Balasubramaniam’s research focuses on the pathogenesis, treatment and prevention of lung disease that is the result of premature birth. His project was for “Application of Cellular-Derived Therapies for the Regeneration of Lung Structure and Function.”

Twelve individuals representing 10 institutions received recognition as 2017 Hartwell Investigators. Each year The Hartwell Foundation invites a limited number of institutions in the United States to hold an internal open competition to nominate candidates from their faculty who are involved in early-stage, innovative and cutting-edge biomedical research that has not yet qualified for significant funding from outside sources. In the 2017 competition, 17 institutions were invited to participate. For the 13th consecutive year, UW–Madison was named to The Hartwell Foundation list of Top 10 Centers of Biomedical Research.

”To receive this award is a tremendous honor.

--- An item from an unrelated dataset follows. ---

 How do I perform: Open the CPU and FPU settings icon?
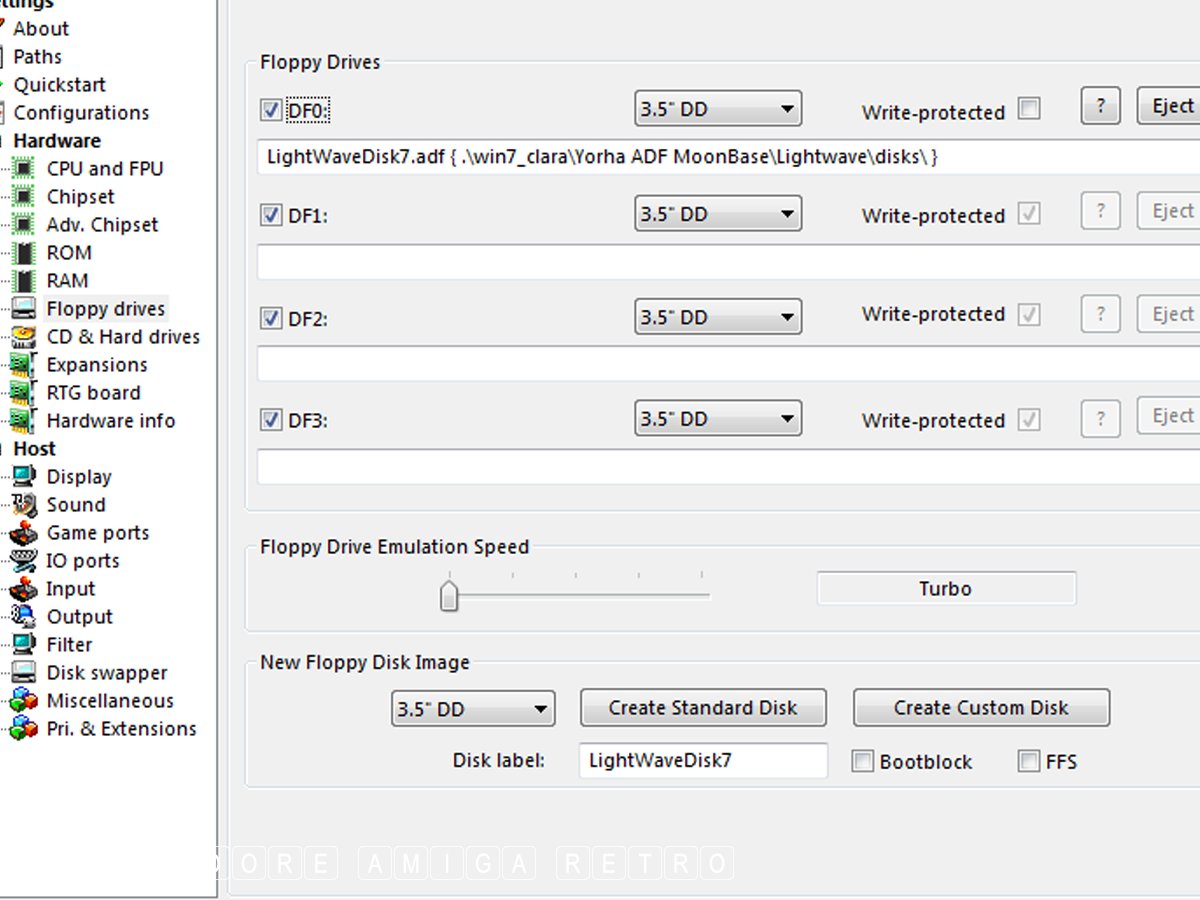(24, 169)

It will serve as an essential catalyst to develop a cure for Juvenile Type 1 Diabetes,” says Redfield.

“I am honored to receive this award that will hopefully lead to a new treatment for the chronic lung disease that premature infants suffer from,” says Balasubramaniam.

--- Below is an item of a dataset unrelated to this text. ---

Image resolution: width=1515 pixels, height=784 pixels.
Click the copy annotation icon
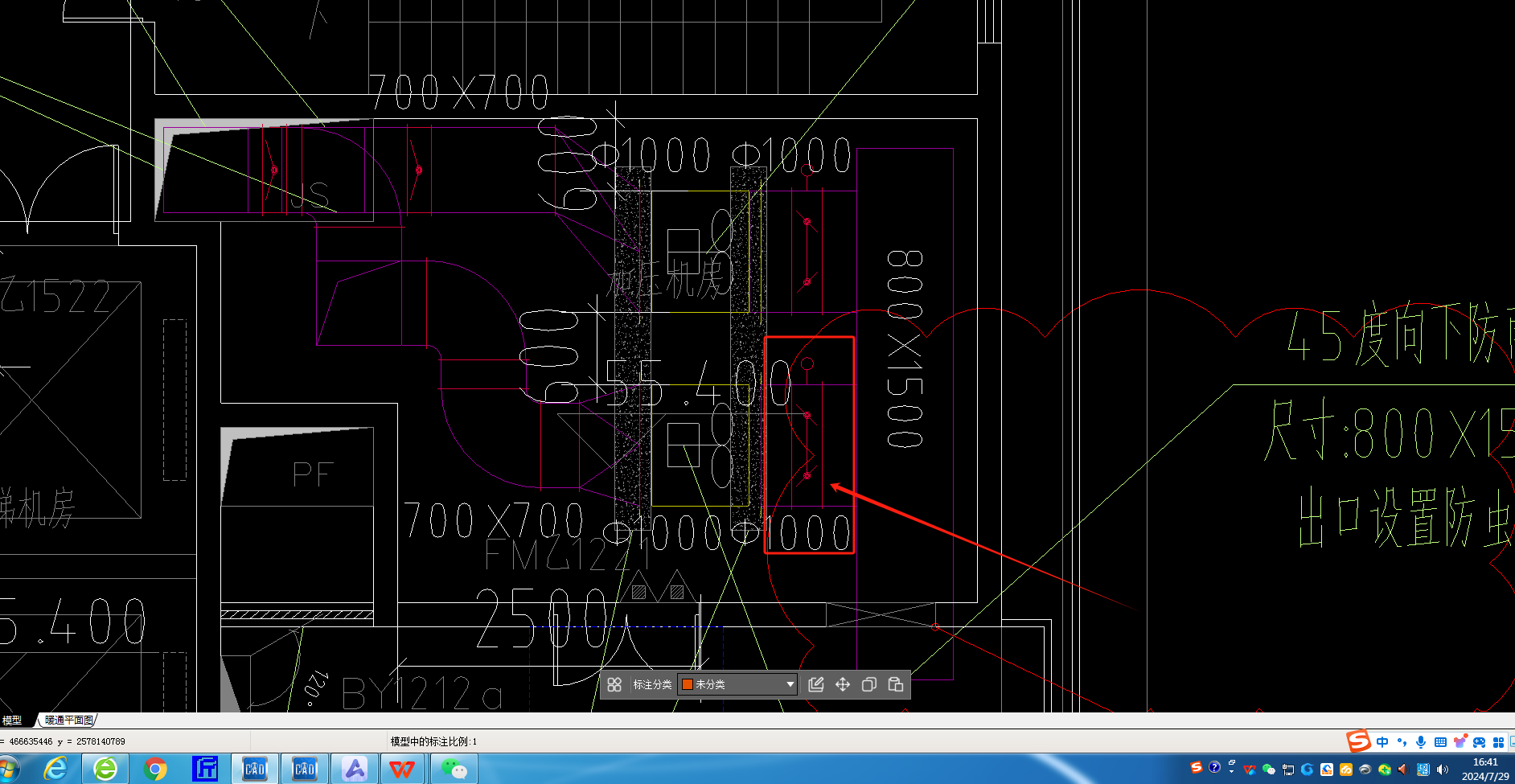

In addition, for each funded nominee, the participating institution will receive a Hartwell Fellowship to fund one postdoctoral candidate in biomedical research who exemplifies the values of the foundation. The fellowships offer support for two years at $50,000 per year to individuals in the early stage of their career by enabling them to pursue further specialized research training as part of their professional development. The university designates the fellowship according to the foundation’s guidelines.

“We are very thankful to the Hartwell Foundation for recognizing Dr. Redfield and Dr. Balasubramaniam,”says Norman Drinkwater, interim vice chancellor for research. “Support of this type is critical to UW–Madison’s ability to remain at the cutting edge of biomedical research. We are excited about the potential of both projects to advance our shared goal of improving the health of children. We also greatly appreciate the honor of being one of only two institutions that received multiple Hartwell Foundation awards this year.